|
Security Policy 1. Overview Web application vulnerabilities account for the largest portion of attack vectors outside of malware. It is crucial that any web application be assessed for vulnerabilities and any vulnerabilities by remediated prior to production deployment. 2. Purpose The purpose of this policy is to define web application security assessments within Akkula Group. Web application assessments are performed to identify potential or realized weaknesses as a result of inadvertent mis-configuration, weak authentication, insufficient error handling, sensitive information leakage, etc. Discovery and subsequent mitigation of these issues will limit the attack surface of Akkula Group services available both internally and externally as well as satisfy compliance with any relevant policies in place. 3. Scope This policy covers all web application security assessments requested by any individual, group or department for the purposes of maintaining the security posture, compliance, risk management, and change control of technologies in use at Akkula Group.

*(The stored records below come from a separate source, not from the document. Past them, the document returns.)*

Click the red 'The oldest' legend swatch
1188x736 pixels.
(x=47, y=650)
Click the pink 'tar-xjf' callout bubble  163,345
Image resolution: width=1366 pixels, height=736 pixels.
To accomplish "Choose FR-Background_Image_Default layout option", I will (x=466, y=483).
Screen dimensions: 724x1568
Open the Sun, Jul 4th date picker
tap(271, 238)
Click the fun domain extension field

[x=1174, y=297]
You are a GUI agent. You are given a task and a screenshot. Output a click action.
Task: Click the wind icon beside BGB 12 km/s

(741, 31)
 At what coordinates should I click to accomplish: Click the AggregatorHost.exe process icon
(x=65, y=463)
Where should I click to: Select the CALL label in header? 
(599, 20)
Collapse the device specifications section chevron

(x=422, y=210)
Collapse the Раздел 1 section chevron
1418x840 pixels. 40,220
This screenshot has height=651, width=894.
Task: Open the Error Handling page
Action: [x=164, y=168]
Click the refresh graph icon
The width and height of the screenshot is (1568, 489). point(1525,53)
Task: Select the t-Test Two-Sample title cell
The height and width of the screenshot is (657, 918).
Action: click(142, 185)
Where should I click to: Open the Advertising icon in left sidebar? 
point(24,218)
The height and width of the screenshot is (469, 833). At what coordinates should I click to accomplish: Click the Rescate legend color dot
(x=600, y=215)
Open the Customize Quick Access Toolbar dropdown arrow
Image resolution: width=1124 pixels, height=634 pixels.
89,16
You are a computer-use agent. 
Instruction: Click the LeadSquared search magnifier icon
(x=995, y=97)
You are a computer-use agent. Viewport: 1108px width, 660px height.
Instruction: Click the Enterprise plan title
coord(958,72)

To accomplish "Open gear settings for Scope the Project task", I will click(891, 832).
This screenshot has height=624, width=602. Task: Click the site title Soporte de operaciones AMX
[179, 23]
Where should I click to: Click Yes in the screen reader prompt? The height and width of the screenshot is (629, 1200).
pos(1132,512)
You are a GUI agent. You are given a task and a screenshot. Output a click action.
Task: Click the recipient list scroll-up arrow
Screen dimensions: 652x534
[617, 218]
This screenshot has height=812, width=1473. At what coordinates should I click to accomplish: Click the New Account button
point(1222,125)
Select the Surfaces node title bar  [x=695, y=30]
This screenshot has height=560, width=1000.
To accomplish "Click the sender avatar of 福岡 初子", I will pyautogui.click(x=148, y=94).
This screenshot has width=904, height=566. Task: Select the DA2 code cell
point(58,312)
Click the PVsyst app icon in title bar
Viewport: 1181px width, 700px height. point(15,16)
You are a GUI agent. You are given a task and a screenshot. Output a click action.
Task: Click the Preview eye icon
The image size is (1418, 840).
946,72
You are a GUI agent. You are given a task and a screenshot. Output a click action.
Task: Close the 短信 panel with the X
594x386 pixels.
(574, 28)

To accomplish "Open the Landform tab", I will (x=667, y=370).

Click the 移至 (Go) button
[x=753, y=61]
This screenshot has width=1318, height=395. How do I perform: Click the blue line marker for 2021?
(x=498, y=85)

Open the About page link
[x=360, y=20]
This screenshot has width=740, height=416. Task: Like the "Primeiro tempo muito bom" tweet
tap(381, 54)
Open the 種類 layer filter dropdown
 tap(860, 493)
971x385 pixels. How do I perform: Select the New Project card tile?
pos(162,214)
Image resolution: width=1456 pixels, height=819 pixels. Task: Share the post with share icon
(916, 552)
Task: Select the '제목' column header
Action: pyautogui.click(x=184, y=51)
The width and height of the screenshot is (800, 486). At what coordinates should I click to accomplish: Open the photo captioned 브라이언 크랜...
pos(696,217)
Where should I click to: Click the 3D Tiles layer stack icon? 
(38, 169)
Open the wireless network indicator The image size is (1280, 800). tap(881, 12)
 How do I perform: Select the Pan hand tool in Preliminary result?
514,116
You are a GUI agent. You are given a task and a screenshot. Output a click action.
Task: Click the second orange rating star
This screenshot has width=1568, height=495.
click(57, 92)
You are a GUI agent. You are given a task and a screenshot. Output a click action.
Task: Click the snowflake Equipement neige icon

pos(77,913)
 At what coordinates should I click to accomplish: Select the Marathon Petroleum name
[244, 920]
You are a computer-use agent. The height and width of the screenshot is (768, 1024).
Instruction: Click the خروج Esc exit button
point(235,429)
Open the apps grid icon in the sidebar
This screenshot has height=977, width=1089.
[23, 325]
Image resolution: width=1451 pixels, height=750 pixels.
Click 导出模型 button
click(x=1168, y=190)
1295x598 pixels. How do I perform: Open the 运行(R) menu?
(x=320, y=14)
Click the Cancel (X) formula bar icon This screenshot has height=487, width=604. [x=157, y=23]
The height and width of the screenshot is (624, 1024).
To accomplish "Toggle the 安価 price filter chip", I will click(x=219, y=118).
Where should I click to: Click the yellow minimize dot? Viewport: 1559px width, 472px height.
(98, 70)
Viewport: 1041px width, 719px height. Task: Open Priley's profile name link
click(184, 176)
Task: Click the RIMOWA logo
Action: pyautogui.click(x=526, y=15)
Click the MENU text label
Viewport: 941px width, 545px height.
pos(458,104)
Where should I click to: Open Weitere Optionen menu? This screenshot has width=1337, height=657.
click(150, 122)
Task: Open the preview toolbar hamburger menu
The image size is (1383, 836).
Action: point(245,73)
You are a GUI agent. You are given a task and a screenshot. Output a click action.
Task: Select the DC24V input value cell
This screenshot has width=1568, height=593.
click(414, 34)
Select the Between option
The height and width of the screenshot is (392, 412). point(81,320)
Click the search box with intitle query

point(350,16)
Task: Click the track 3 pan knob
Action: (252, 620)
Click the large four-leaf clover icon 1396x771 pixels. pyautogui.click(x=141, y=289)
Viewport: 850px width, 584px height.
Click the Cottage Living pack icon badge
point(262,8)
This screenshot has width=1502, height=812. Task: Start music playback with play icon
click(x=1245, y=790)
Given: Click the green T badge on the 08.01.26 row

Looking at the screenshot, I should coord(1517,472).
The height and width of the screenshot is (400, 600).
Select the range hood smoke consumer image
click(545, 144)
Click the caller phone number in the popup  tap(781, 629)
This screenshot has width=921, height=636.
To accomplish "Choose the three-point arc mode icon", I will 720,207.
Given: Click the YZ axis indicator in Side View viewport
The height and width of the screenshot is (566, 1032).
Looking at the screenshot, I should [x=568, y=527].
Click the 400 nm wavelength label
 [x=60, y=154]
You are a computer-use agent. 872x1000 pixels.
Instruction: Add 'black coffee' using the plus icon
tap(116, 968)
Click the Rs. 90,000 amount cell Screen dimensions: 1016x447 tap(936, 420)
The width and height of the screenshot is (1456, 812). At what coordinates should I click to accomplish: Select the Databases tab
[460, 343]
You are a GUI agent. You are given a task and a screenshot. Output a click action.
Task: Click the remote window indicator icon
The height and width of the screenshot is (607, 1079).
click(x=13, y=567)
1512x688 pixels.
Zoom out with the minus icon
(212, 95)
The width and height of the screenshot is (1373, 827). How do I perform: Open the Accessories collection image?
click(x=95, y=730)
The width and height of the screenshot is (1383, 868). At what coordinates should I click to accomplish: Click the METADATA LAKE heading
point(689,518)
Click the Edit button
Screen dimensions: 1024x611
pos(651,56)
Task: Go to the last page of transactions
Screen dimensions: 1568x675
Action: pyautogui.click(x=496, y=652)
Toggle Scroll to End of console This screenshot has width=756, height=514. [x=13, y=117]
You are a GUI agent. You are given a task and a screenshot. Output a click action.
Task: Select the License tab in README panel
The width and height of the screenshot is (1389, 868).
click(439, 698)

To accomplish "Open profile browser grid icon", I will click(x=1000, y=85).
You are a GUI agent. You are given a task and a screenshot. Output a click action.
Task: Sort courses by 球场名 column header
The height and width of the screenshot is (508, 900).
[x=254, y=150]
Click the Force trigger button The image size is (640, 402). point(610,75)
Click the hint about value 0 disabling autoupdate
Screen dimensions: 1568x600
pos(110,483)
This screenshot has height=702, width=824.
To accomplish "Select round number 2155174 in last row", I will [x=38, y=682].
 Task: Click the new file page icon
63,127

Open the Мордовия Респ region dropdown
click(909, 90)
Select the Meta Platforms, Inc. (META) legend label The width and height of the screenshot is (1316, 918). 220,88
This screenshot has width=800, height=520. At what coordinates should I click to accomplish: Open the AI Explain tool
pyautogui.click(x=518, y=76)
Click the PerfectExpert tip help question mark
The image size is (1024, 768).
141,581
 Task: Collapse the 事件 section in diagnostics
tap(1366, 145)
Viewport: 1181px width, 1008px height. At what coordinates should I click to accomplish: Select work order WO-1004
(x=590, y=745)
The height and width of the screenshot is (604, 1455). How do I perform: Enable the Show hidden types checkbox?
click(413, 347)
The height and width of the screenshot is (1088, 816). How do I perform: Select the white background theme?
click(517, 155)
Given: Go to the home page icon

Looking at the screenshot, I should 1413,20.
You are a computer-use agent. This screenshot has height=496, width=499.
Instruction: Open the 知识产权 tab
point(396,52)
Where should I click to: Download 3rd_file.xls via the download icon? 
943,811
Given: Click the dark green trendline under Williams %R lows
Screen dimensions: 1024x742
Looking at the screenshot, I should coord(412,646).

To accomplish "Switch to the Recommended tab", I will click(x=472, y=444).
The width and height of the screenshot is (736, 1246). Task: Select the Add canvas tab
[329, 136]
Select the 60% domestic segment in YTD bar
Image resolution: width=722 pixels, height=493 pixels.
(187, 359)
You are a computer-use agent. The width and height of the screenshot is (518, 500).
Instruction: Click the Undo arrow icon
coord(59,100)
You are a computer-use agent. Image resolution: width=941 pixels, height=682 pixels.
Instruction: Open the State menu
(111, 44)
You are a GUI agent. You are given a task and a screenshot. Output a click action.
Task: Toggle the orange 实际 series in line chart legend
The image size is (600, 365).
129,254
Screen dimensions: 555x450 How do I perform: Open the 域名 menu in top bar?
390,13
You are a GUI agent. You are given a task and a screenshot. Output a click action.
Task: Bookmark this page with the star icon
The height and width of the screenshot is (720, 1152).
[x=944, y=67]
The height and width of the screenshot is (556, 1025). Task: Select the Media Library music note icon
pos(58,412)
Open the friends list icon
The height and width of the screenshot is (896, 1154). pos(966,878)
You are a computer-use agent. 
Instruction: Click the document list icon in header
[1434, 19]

All web application security assessments will be performed by delegated security personnel either employed or contracted by Akkula Group. All findings are considered confidential and are to be distributed to persons on a “need to know” basis. Distribution of any findings outside of Akkula Group is strictly prohibited unless approved by the Chief Information Officer. Any relationships within multi-tiered applications found during the scoping phase will be included in the assessment unless explicitly limited. Limitations and subsequent justification will be documented prior to the start of the assessment. |